Geographisch- historisch woordenboek

Servaas de Bruin, D. Noothoven van Goor (1869)

Gepubliceerd op 21-10-2021

Bombay

betekenis & definitie

1) een der drie presidentschappen van het engelsch-indische rijk, ter westkust van Voor-Indië, beslaat 6205 geogr. vierk. mijlen en telt eene bevolking van omstr. 12 millioen zielen (Hindoes, Parsis, Moslems, Joden en Europeanen).

2) eiland tot het presidentschap B. behoorende, en van het vasteland slechts door een smal kanaal gescheiden, is 2 vierk. mijlen groot, bij uitstek vruchtbaar, en maakt,met zijne reusachtige bananen, trotsche palmboomen, donkergroene tuinen en lommerrijke kokosbosschen, op den vreemdeling eenen vcrrassenden indruk.
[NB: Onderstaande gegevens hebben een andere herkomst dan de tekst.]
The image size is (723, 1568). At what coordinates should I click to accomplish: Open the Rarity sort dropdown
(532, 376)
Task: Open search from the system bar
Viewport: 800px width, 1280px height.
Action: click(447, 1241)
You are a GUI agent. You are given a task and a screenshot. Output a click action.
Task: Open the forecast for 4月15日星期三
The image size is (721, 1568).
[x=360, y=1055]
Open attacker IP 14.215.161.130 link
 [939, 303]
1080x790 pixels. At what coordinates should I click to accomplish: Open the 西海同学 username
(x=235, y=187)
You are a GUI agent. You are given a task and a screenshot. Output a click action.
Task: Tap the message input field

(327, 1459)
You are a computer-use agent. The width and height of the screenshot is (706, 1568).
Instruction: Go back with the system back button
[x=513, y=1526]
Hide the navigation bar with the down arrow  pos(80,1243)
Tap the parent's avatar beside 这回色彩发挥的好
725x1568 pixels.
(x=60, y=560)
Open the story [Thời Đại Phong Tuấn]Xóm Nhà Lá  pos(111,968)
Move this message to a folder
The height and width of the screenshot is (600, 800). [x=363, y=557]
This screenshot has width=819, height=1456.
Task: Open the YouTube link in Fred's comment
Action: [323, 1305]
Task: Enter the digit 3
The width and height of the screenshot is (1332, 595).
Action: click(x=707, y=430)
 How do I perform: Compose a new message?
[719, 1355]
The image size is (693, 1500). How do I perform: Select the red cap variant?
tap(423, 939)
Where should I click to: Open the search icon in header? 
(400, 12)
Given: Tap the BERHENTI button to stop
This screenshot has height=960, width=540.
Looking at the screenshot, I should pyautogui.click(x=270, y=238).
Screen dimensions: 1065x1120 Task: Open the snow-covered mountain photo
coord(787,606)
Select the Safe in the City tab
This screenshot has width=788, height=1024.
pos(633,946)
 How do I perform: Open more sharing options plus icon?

Door den radzja van Soerah werd het eiland B. 1530 afgestaan aan de Portugezen; deze stonden het in 1661 af aan Karel II van Engeland, als een gedeelte van den bruidschat, dien de infante Catharina medebragt, toen zij met dien koning in het huwelijk trad. In 1666 werd B. verkocht aan de britsch-oostindische Compagnie, die er in 1668 den zetel van haar bewind plaatste. Tegenwoordig telt het eiland eene bevolking van omstr. 750,000 zielen, en bevat, behalve de hoofdstad B., verscheidene dorpen, een sterk fort en eene vuurbaak.
3) hoofdstad van het presidentschap B., ligt op de zuidoostzijde van het eiland B., lelt thans circa 600,000 inw., heeft eene zeer goede, veilige haven, en is, op Calcutta na, de eerste koopstad van britsch Indié. De portugesche Joden en Armeniërs, die nevens de Parsen of Parsis den kleinhandel drijven, bewonen eene eigene voorstad, de zoogenaamde Zwarte Stad; en sedert 1848 loopt van B. een spoorweg naar Callyan. Door zeehandel en stoomvaart, staat B. in drukke gemeenschap met Europa en met schier alle havenplaatsen in het Oosten; en het is een hoofdstation van den engelsch oostindischen overlandpost.